I recently read the New York Times article Taryn Simon’s Varieties of Mourning by Emily Witt as well as listened to the WNYC News recording by John Schaefer. We have also recently been talking about how to create a successful memorial and how to emotionally engage your audience. Taryn Simon uses sound in her piece as a large aspect of doing just this. The echoed eerie sounds that encompass The Armory evoke a sense of pain, suffering, loss, and fear. You can get a sense of this when listening to the WNYC News recording. I find this piece to be very successful. It does not focus on one event but instead one several, brought by the 30 professional mourners.
Many of these mourners practiced techniques that predate any traditional religion today. The mourning itself was a very personal act. During the thirty minute ritual, the audience could walk around the armory, enter the concrete tubes that the performers were mourning inside of, and experience first hand how these individuals suffered. This piece works to create a sense of pain and loss, it evokes emotion, and I wish that I could have seen it in person to understand what Simon was presenting to the world entirely.

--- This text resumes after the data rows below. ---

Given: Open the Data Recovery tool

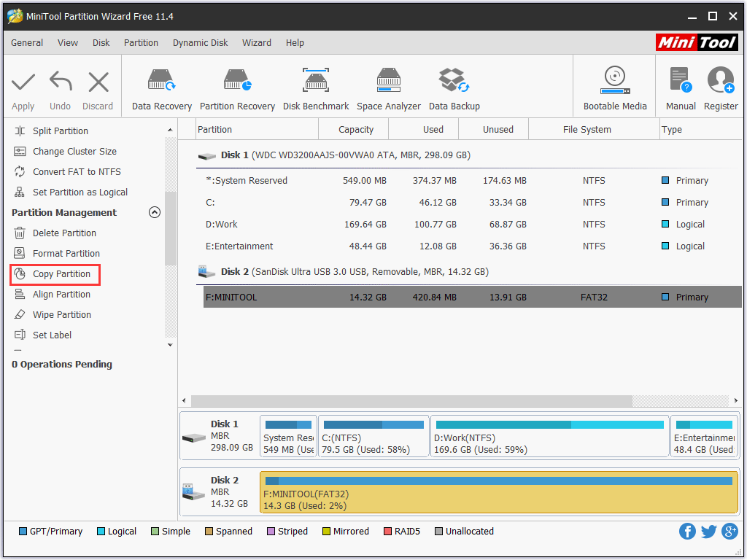Looking at the screenshot, I should [x=161, y=89].
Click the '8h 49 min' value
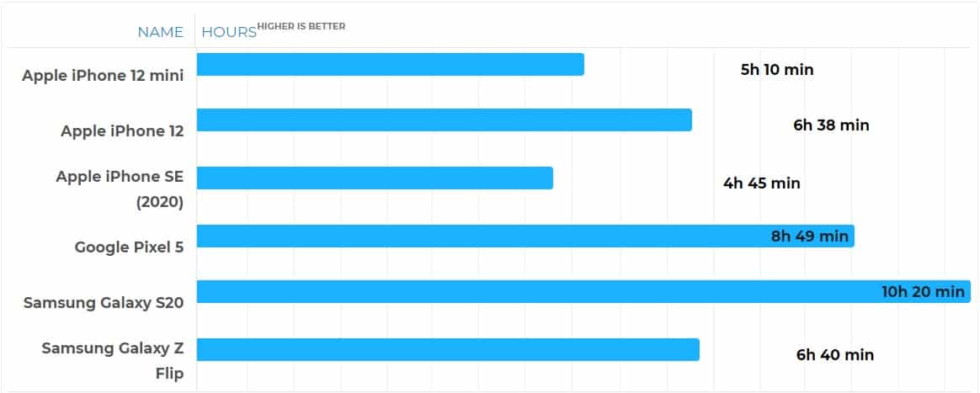The image size is (980, 393). 810,236

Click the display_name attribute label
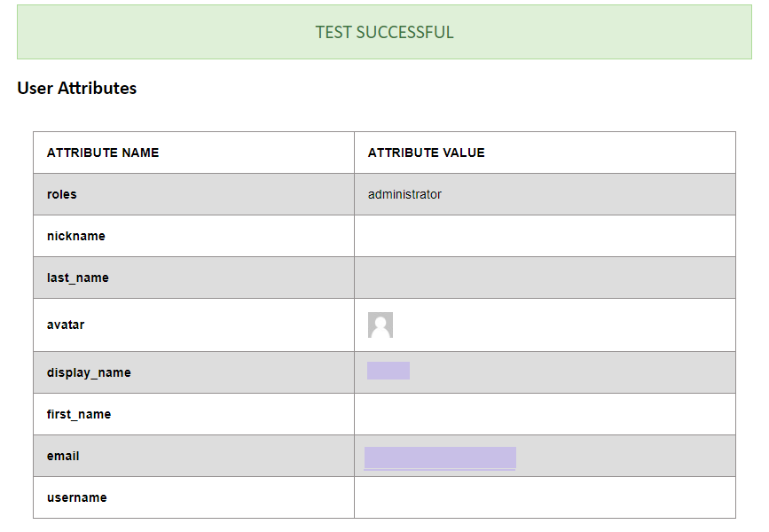tap(89, 372)
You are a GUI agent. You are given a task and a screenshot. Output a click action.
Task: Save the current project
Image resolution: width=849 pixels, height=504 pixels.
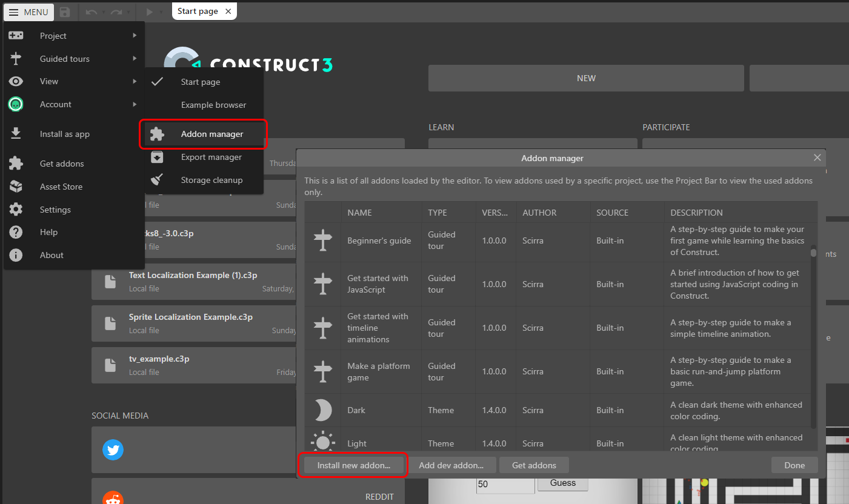[65, 12]
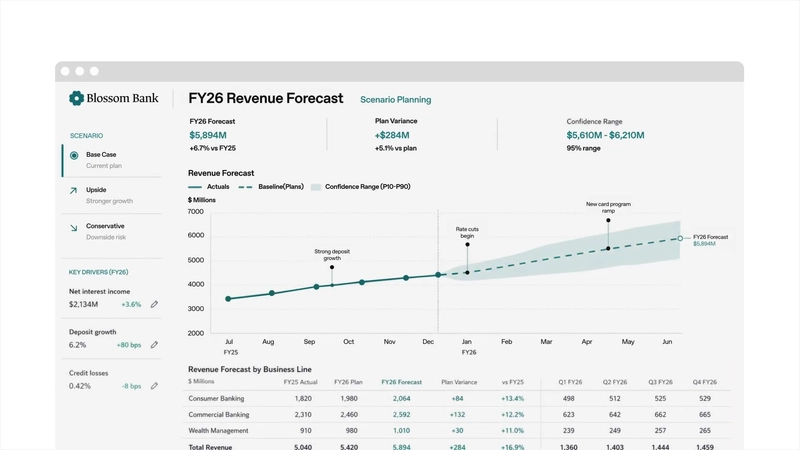Select the Base Case scenario radio button

74,155
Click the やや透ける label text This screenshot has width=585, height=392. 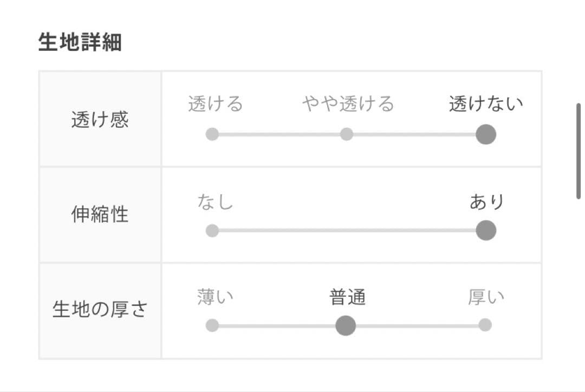[348, 104]
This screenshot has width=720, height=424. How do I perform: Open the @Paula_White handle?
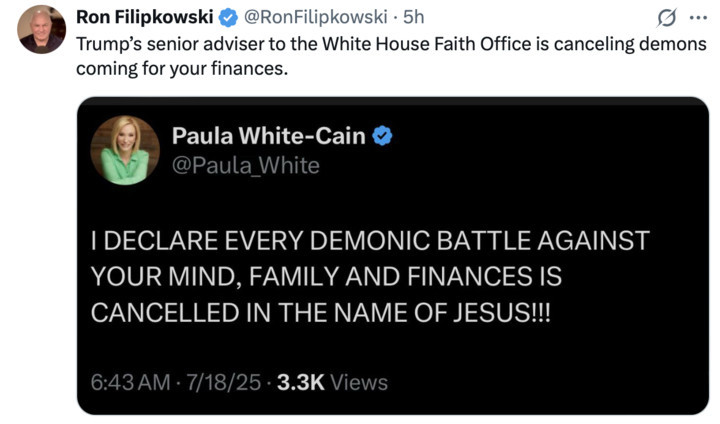click(246, 165)
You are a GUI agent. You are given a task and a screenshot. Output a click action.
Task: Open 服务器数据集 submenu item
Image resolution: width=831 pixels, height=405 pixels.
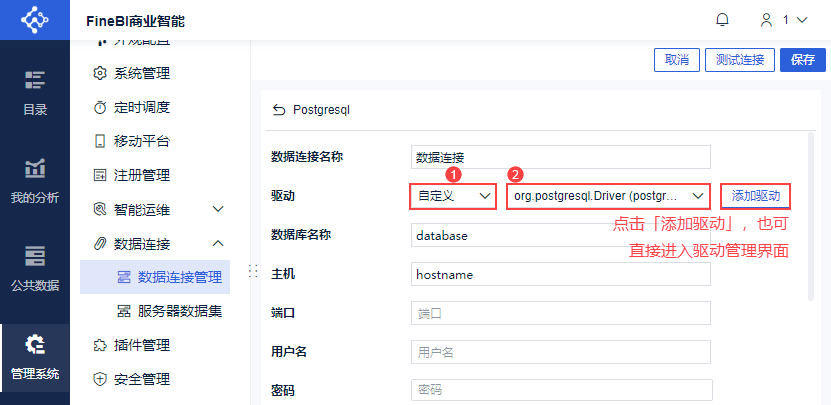[170, 312]
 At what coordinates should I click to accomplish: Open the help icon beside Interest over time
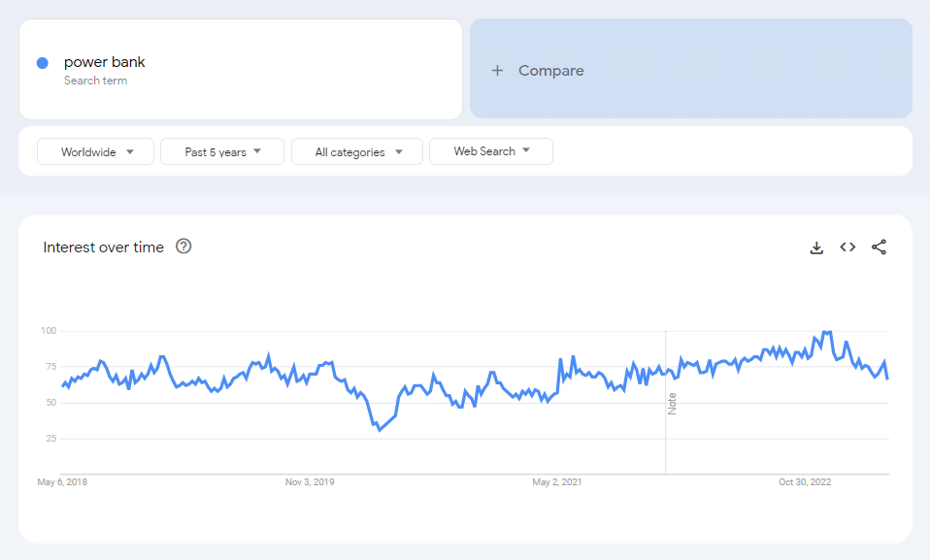click(x=183, y=247)
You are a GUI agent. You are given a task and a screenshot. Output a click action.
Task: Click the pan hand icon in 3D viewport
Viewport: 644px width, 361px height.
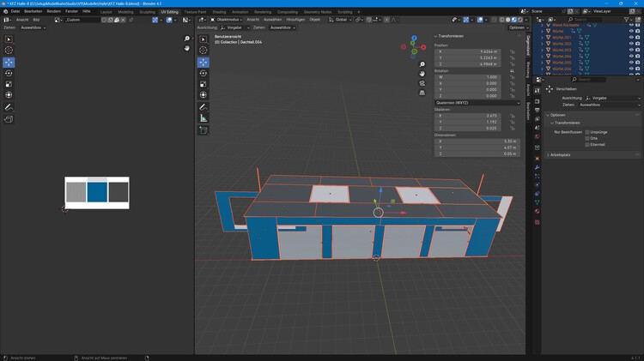point(422,75)
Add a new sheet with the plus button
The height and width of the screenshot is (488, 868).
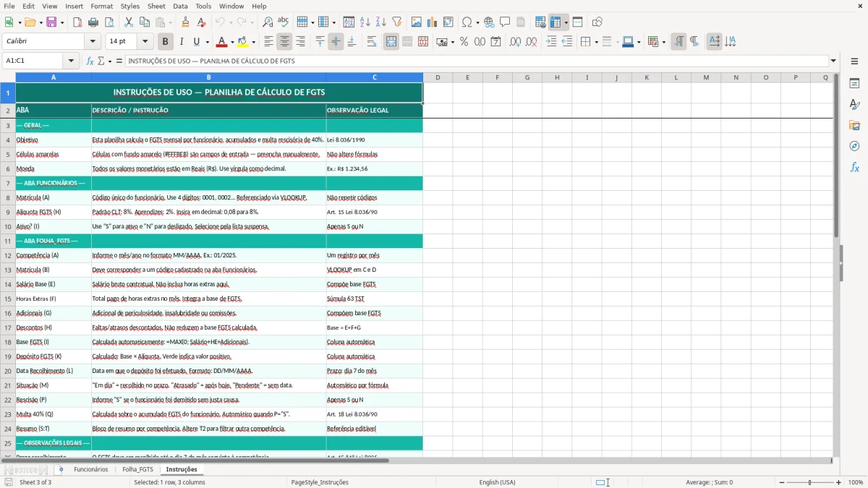[x=61, y=468]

An Occupation of Loss also deals with the idea of borders and the restrictions that are put on individuals from certain nationalities. As a result of this, a few of Simon’s professional mourners were not granted visas and could not attend the event. The ones who did had a painstaking mountain of paperwork for them to be able to enter the United States. I saw a comparison between this work and Emily Jacir’s Crossing Surda. In this work, she wears a hidden camera and shows the struggle that Palestinians must face just to cross one road to get to school or work. Both artists are making a comment on a huge issue that is facing the world today. We need more of this, and I feel as if this is the direction that memorials should take.